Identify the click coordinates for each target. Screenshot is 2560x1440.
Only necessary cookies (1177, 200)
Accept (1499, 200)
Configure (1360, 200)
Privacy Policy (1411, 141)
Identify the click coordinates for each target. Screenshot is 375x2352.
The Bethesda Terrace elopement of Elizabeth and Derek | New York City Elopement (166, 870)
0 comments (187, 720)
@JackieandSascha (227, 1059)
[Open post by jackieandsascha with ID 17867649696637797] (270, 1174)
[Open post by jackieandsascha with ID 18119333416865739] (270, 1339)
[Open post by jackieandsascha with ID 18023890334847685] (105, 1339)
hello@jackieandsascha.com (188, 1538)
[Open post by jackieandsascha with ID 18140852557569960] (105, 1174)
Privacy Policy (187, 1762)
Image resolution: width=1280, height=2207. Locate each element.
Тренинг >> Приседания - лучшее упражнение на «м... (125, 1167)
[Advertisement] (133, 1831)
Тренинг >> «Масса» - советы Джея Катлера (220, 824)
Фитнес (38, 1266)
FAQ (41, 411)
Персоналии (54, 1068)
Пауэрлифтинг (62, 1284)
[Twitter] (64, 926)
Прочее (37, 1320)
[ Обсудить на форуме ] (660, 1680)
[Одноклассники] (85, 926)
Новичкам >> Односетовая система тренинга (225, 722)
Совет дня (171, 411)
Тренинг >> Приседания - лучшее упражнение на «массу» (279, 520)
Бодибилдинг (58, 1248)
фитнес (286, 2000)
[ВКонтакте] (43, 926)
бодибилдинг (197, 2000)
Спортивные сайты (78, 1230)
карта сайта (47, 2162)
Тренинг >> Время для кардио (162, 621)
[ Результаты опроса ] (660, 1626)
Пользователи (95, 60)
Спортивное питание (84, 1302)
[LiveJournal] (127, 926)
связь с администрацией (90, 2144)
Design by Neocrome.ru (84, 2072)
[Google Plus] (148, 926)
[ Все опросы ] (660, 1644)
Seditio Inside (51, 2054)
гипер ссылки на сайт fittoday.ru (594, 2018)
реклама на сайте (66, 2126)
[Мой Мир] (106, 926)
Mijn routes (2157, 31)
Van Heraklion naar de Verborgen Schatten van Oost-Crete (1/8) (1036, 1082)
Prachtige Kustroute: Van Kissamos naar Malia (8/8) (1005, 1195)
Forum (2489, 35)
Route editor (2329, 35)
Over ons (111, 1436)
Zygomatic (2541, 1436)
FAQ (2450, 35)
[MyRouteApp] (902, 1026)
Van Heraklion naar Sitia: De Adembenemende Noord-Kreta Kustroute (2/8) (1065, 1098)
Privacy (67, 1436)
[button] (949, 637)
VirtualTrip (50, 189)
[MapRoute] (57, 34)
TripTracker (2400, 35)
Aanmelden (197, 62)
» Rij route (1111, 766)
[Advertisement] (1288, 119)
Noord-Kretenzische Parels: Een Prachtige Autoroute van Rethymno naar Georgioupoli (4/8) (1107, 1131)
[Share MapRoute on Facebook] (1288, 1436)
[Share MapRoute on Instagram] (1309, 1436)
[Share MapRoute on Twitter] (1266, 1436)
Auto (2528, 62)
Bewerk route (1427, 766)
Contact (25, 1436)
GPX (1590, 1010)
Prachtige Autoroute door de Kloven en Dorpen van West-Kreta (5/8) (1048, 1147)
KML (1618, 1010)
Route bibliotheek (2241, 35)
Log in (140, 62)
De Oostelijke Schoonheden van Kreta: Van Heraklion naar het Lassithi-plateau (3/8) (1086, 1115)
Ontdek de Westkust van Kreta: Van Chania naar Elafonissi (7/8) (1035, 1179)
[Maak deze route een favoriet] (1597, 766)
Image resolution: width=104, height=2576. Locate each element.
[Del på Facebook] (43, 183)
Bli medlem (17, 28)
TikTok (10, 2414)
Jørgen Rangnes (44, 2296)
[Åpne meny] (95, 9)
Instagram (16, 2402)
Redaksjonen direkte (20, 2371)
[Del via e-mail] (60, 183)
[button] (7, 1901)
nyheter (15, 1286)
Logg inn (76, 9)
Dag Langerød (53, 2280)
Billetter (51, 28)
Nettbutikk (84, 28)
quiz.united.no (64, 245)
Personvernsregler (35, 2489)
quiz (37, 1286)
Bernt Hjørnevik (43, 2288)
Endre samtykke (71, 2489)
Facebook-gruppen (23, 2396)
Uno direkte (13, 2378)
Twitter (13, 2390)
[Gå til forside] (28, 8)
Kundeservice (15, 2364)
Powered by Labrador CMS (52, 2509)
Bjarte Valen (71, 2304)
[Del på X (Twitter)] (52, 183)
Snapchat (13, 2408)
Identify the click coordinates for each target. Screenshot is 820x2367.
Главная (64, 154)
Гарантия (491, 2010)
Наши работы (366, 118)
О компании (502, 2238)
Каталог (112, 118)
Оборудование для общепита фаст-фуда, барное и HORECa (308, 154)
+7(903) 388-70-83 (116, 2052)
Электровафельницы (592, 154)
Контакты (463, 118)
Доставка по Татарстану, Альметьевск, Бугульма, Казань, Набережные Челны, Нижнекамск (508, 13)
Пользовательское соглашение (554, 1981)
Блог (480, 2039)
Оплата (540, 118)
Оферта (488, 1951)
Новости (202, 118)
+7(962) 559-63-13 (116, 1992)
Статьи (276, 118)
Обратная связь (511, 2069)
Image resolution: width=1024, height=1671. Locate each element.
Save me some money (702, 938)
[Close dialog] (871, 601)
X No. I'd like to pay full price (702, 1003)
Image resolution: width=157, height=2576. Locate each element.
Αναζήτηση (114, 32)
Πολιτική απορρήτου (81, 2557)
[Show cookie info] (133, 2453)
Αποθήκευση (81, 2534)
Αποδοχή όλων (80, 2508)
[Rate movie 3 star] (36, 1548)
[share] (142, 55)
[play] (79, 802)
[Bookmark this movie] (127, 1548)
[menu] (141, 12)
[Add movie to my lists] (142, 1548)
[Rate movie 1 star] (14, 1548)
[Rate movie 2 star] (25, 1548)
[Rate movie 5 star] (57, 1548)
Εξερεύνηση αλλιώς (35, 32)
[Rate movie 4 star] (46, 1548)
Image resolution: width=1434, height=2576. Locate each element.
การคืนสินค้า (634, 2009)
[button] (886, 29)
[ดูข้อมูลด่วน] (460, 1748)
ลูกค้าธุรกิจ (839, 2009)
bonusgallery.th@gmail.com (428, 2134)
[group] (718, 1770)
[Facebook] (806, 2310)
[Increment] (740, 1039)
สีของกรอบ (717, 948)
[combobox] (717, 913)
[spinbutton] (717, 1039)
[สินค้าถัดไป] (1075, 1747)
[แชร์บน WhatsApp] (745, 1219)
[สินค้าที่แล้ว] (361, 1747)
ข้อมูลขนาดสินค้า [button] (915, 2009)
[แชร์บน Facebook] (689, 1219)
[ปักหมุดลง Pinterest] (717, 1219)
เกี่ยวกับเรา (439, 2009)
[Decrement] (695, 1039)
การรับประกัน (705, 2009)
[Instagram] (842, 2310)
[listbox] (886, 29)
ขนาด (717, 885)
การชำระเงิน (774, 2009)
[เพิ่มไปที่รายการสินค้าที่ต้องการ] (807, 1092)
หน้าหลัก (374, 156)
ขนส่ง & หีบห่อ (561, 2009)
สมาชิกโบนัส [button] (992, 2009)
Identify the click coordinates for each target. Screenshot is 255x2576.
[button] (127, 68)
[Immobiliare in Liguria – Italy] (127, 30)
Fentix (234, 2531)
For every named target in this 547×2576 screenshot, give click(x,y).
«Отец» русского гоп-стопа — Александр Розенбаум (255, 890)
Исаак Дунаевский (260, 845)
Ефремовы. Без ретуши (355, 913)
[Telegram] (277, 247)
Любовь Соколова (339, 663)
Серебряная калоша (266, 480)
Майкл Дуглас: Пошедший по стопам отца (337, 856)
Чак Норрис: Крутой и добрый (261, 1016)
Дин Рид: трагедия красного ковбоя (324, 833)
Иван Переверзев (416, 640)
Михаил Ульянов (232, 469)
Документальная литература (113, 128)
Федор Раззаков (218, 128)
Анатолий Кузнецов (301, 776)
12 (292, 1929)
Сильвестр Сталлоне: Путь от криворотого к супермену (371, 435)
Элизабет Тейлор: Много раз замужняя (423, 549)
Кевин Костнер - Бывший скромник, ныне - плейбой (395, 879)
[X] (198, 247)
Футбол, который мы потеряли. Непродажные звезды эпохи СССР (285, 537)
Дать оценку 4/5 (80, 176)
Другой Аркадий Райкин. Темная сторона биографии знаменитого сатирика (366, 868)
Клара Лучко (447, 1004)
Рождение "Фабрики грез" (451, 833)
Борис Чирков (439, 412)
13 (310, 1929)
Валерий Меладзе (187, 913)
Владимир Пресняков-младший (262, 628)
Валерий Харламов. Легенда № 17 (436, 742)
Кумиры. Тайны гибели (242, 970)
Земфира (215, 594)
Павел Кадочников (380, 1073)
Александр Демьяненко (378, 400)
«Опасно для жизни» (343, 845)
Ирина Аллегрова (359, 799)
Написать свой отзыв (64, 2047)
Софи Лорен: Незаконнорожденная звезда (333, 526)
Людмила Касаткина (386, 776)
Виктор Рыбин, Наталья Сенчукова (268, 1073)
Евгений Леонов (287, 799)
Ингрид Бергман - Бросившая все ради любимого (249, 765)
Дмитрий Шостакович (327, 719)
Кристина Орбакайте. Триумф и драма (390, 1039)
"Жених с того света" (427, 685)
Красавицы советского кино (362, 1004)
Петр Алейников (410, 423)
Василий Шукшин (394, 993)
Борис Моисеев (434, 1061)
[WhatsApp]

| TASK PROMPT |
Look above for the line holding "[Advertisement] (1288, 119)", then set down exactly that line and every line after it up to and including the line holding "О компании (502, 2238)", with nothing else.

| TASK RESPONSE |
[Advertisement] (1288, 119)
Noord-Kretenzische Parels: Een Prachtige Autoroute van Rethymno naar Georgioupoli (4/8) (1107, 1131)
[Share MapRoute on Facebook] (1288, 1436)
[Share MapRoute on Instagram] (1309, 1436)
[Share MapRoute on Twitter] (1266, 1436)
Auto (2528, 62)
Bewerk route (1427, 766)
Contact (25, 1436)
GPX (1590, 1010)
Prachtige Autoroute door de Kloven en Dorpen van West-Kreta (5/8) (1048, 1147)
KML (1618, 1010)
Route bibliotheek (2241, 35)
Log in (140, 62)
De Oostelijke Schoonheden van Kreta: Van Heraklion naar het Lassithi-plateau (3/8) (1086, 1115)
Ontdek de Westkust van Kreta: Van Chania naar Elafonissi (7/8) (1035, 1179)
[Maak deze route een favoriet] (1597, 766)
Image resolution: width=104, height=2576. Locate each element.
[Del på Facebook] (43, 183)
Bli medlem (17, 28)
TikTok (10, 2414)
Jørgen Rangnes (44, 2296)
[Åpne meny] (95, 9)
Instagram (16, 2402)
Redaksjonen direkte (20, 2371)
[Del via e-mail] (60, 183)
[button] (7, 1901)
nyheter (15, 1286)
Logg inn (76, 9)
Dag Langerød (53, 2280)
Billetter (51, 28)
Nettbutikk (84, 28)
quiz.united.no (64, 245)
Personvernsregler (35, 2489)
quiz (37, 1286)
Bernt Hjørnevik (43, 2288)
Endre samtykke (71, 2489)
Facebook-gruppen (23, 2396)
Uno direkte (13, 2378)
Twitter (13, 2390)
[Gå til forside] (28, 8)
Kundeservice (15, 2364)
Powered by Labrador CMS (52, 2509)
Bjarte Valen (71, 2304)
[Del på X (Twitter)] (52, 183)
Snapchat (13, 2408)
Identify the click coordinates for each target. Screenshot is 820x2367.
Главная (64, 154)
Гарантия (491, 2010)
Наши работы (366, 118)
О компании (502, 2238)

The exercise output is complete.